Records about locating elements on screens>
— BEGIN —

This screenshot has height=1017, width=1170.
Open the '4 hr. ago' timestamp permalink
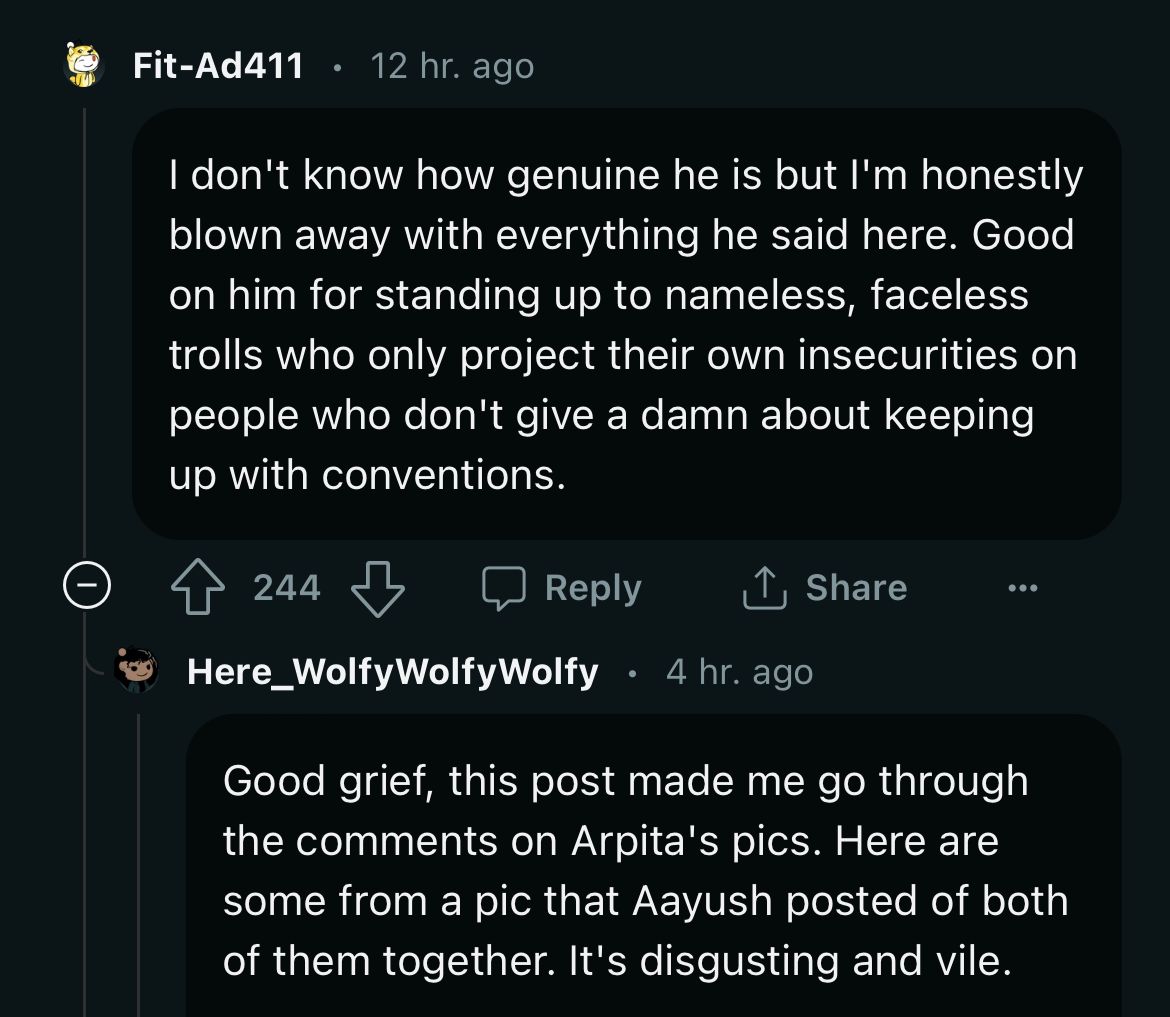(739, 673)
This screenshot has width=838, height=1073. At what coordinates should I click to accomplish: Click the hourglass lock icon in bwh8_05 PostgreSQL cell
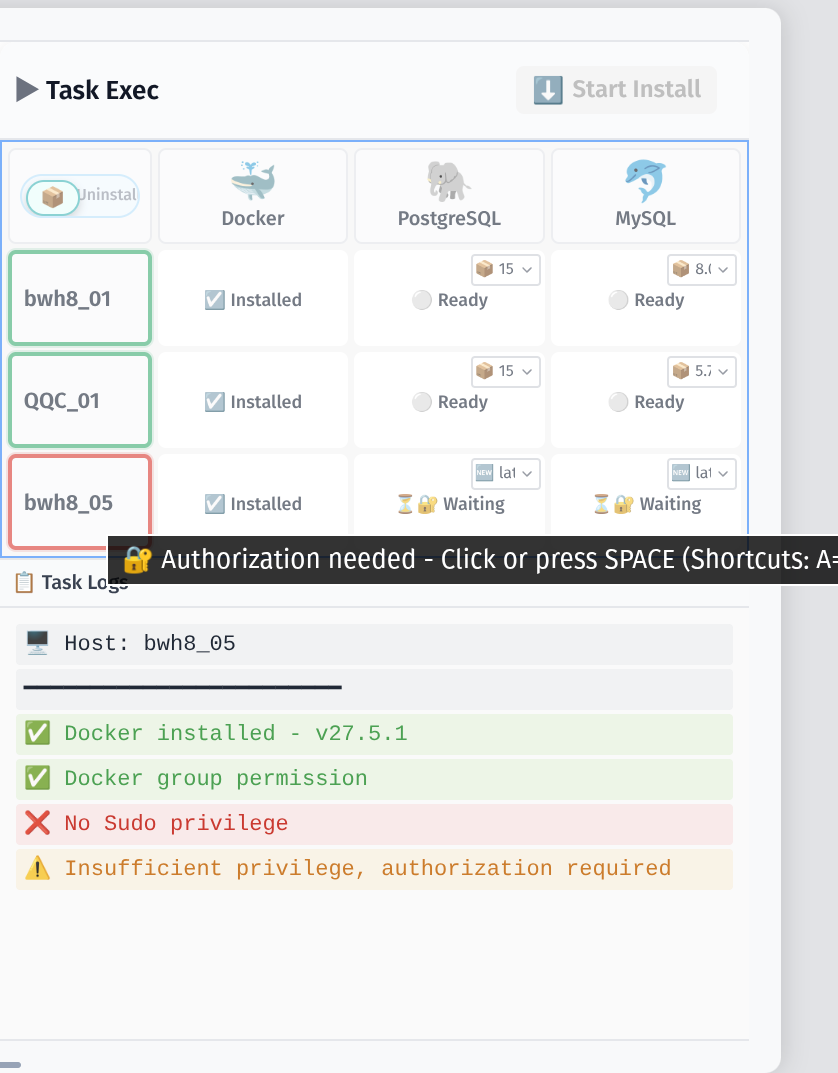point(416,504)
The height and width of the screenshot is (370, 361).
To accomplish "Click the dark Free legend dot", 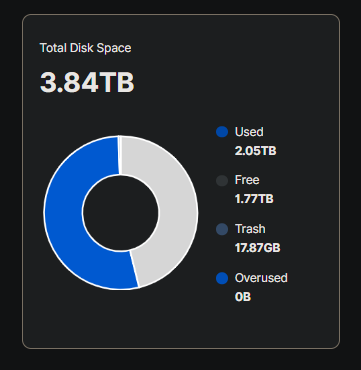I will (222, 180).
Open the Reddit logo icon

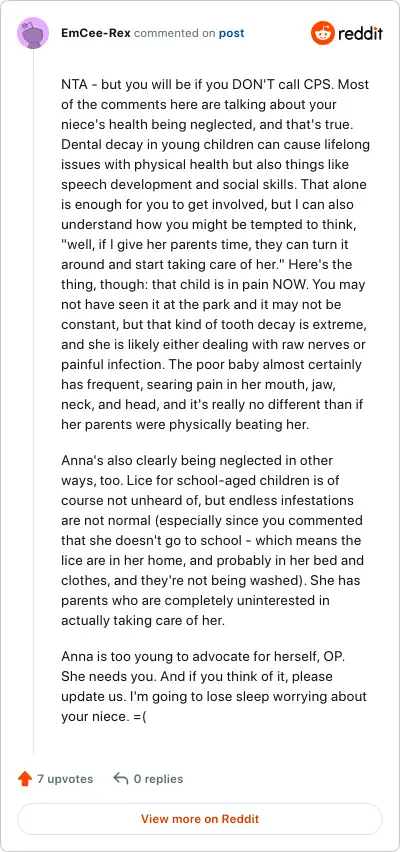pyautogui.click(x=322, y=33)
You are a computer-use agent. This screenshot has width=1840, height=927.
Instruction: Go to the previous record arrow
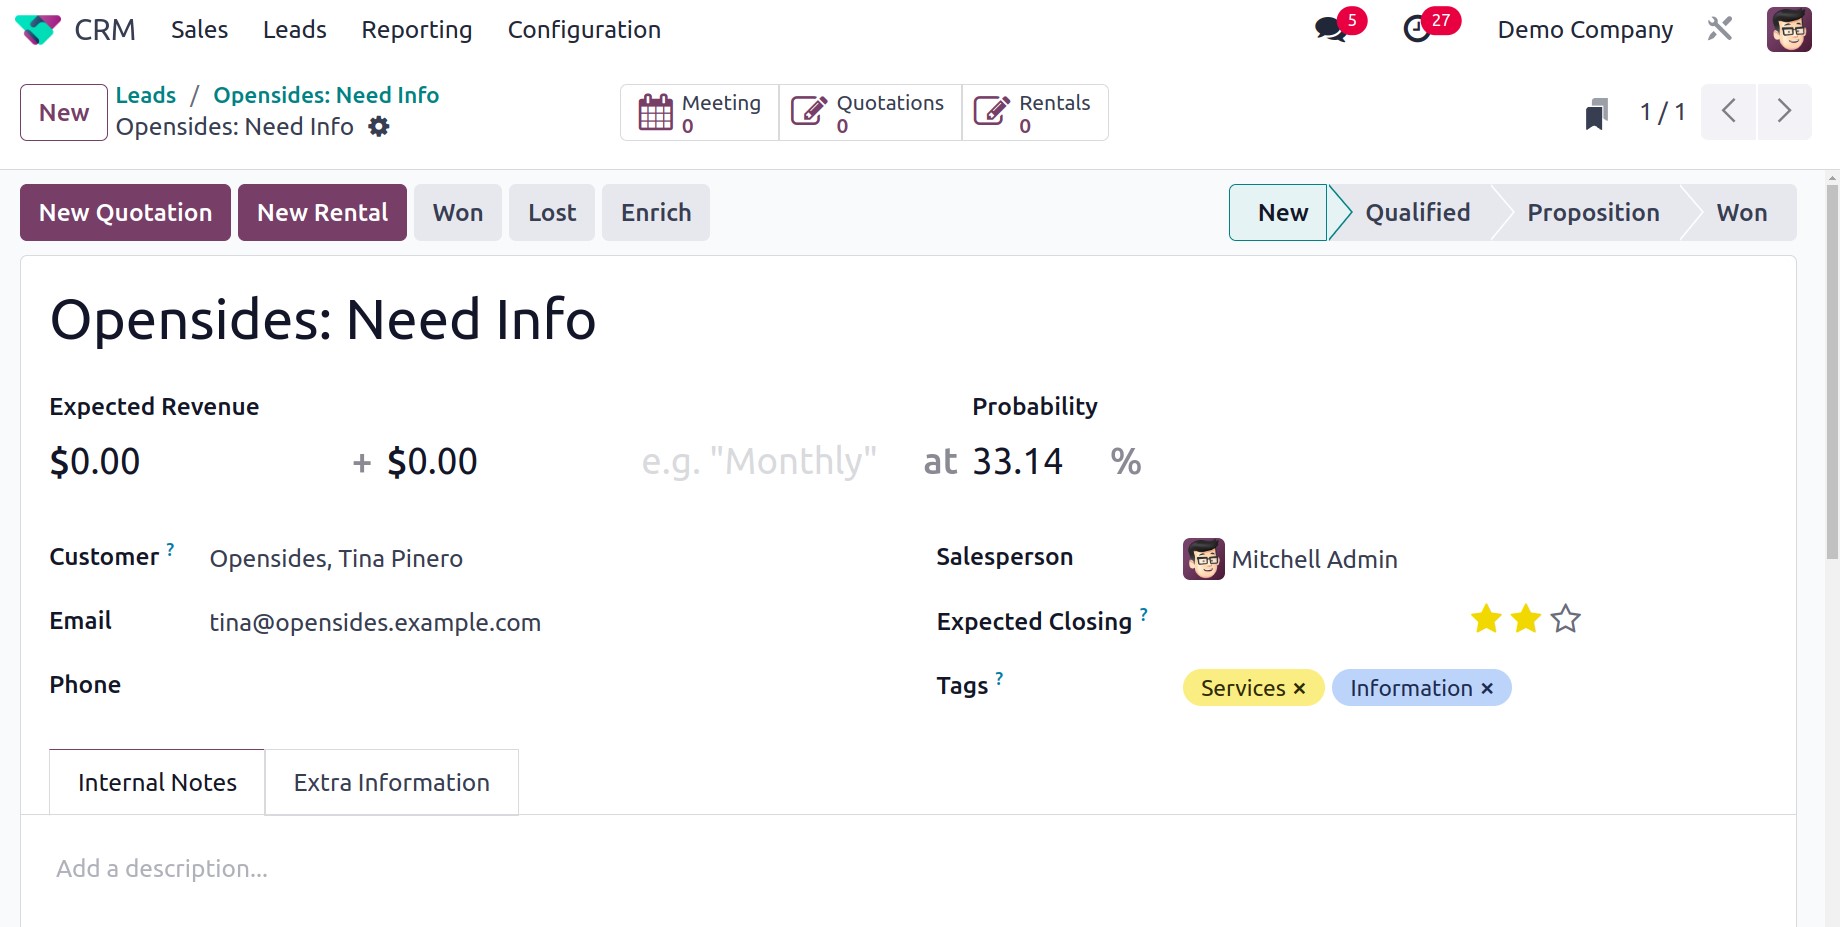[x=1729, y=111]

— END —

Task goal>
Please count the lines above that contain the string "Open" and reply with only the number.

Complete answer>
2